• **Stored dataset items**:

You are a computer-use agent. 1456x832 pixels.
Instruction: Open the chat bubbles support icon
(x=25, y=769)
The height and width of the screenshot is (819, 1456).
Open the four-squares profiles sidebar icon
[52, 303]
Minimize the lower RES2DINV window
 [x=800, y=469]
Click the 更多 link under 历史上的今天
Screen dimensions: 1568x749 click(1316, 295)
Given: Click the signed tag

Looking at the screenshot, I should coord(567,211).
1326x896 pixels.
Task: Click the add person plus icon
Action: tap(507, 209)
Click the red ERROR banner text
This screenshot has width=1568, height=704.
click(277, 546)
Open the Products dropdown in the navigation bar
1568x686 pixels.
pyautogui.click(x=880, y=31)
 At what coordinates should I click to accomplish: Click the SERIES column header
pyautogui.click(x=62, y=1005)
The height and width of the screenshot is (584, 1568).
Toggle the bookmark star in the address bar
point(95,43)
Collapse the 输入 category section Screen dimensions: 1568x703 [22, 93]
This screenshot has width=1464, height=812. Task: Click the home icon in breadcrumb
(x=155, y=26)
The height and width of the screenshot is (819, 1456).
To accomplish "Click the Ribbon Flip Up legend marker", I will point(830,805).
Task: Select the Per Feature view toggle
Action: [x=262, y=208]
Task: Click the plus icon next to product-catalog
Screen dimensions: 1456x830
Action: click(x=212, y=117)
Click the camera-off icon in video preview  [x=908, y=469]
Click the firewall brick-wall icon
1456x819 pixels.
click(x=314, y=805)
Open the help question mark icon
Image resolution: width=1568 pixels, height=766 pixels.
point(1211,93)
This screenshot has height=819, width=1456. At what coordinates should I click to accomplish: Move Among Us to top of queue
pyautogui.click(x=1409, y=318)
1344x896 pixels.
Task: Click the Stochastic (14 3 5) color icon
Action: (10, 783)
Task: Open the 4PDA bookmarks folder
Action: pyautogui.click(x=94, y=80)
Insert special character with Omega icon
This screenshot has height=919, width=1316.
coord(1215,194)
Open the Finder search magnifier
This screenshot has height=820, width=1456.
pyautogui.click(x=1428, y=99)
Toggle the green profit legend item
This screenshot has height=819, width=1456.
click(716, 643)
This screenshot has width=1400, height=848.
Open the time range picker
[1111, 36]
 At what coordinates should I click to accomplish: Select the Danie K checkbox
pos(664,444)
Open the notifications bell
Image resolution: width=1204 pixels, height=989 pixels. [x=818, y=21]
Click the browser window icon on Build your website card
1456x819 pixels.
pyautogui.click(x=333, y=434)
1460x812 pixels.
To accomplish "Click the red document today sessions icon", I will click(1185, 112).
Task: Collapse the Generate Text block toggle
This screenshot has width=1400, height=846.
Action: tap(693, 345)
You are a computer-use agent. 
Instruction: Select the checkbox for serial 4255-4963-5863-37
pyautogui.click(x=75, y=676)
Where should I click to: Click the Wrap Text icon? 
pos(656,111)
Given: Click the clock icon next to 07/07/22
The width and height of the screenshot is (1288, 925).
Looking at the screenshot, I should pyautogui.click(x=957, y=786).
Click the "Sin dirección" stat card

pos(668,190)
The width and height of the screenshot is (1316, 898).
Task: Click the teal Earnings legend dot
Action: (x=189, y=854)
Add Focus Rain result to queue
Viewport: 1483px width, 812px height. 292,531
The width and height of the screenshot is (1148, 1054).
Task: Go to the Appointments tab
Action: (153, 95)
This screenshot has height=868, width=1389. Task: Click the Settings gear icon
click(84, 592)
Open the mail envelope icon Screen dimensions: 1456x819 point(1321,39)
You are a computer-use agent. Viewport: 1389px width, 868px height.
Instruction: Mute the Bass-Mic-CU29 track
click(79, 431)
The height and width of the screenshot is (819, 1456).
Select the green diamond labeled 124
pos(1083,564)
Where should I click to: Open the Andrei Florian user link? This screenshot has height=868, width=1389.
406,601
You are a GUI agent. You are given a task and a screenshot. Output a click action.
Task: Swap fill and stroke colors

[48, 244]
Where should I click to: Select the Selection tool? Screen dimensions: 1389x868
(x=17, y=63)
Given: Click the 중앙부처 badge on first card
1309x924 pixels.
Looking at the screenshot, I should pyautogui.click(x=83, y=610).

• **What to do**:
All of the records above should be copied exactly.

• **Exercise output**:
You are a computer-use agent. 1456x832 pixels.
Instruction: Open the chat bubbles support icon
(x=25, y=769)
The height and width of the screenshot is (819, 1456).
Open the four-squares profiles sidebar icon
[52, 303]
Minimize the lower RES2DINV window
 [x=800, y=469]
Click the 更多 link under 历史上的今天
Screen dimensions: 1568x749 click(1316, 295)
Given: Click the signed tag

Looking at the screenshot, I should coord(567,211).
1326x896 pixels.
Task: Click the add person plus icon
Action: tap(507, 209)
Click the red ERROR banner text
This screenshot has width=1568, height=704.
click(277, 546)
Open the Products dropdown in the navigation bar
1568x686 pixels.
pyautogui.click(x=880, y=31)
 At what coordinates should I click to accomplish: Click the SERIES column header
pyautogui.click(x=62, y=1005)
The height and width of the screenshot is (584, 1568).
Toggle the bookmark star in the address bar
point(95,43)
Collapse the 输入 category section Screen dimensions: 1568x703 [22, 93]
This screenshot has width=1464, height=812. Task: Click the home icon in breadcrumb
(x=155, y=26)
The height and width of the screenshot is (819, 1456).
To accomplish "Click the Ribbon Flip Up legend marker", I will point(830,805).
Task: Select the Per Feature view toggle
Action: [x=262, y=208]
Task: Click the plus icon next to product-catalog
Screen dimensions: 1456x830
Action: click(x=212, y=117)
Click the camera-off icon in video preview  [x=908, y=469]
Click the firewall brick-wall icon
1456x819 pixels.
click(x=314, y=805)
Open the help question mark icon
Image resolution: width=1568 pixels, height=766 pixels.
point(1211,93)
This screenshot has height=819, width=1456. At what coordinates should I click to accomplish: Move Among Us to top of queue
pyautogui.click(x=1409, y=318)
1344x896 pixels.
Task: Click the Stochastic (14 3 5) color icon
Action: (10, 783)
Task: Open the 4PDA bookmarks folder
Action: pyautogui.click(x=94, y=80)
Insert special character with Omega icon
This screenshot has height=919, width=1316.
coord(1215,194)
Open the Finder search magnifier
This screenshot has height=820, width=1456.
pyautogui.click(x=1428, y=99)
Toggle the green profit legend item
This screenshot has height=819, width=1456.
click(716, 643)
This screenshot has width=1400, height=848.
Open the time range picker
[1111, 36]
 At what coordinates should I click to accomplish: Select the Danie K checkbox
pos(664,444)
Open the notifications bell
Image resolution: width=1204 pixels, height=989 pixels. [x=818, y=21]
Click the browser window icon on Build your website card
1456x819 pixels.
pyautogui.click(x=333, y=434)
1460x812 pixels.
To accomplish "Click the red document today sessions icon", I will click(1185, 112).
Task: Collapse the Generate Text block toggle
This screenshot has width=1400, height=846.
Action: tap(693, 345)
You are a computer-use agent. 
Instruction: Select the checkbox for serial 4255-4963-5863-37
pyautogui.click(x=75, y=676)
Where should I click to: Click the Wrap Text icon? 
pos(656,111)
Given: Click the clock icon next to 07/07/22
The width and height of the screenshot is (1288, 925).
Looking at the screenshot, I should pyautogui.click(x=957, y=786).
Click the "Sin dirección" stat card

pos(668,190)
The width and height of the screenshot is (1316, 898).
Task: Click the teal Earnings legend dot
Action: (x=189, y=854)
Add Focus Rain result to queue
Viewport: 1483px width, 812px height. 292,531
The width and height of the screenshot is (1148, 1054).
Task: Go to the Appointments tab
Action: (153, 95)
This screenshot has height=868, width=1389. Task: Click the Settings gear icon
click(84, 592)
Open the mail envelope icon Screen dimensions: 1456x819 point(1321,39)
You are a computer-use agent. Viewport: 1389px width, 868px height.
Instruction: Mute the Bass-Mic-CU29 track
click(79, 431)
The height and width of the screenshot is (819, 1456).
Select the green diamond labeled 124
pos(1083,564)
Where should I click to: Open the Andrei Florian user link? This screenshot has height=868, width=1389.
406,601
You are a GUI agent. You are given a task and a screenshot. Output a click action.
Task: Swap fill and stroke colors

[48, 244]
Where should I click to: Select the Selection tool? Screen dimensions: 1389x868
(x=17, y=63)
Given: Click the 중앙부처 badge on first card
1309x924 pixels.
Looking at the screenshot, I should pyautogui.click(x=83, y=610).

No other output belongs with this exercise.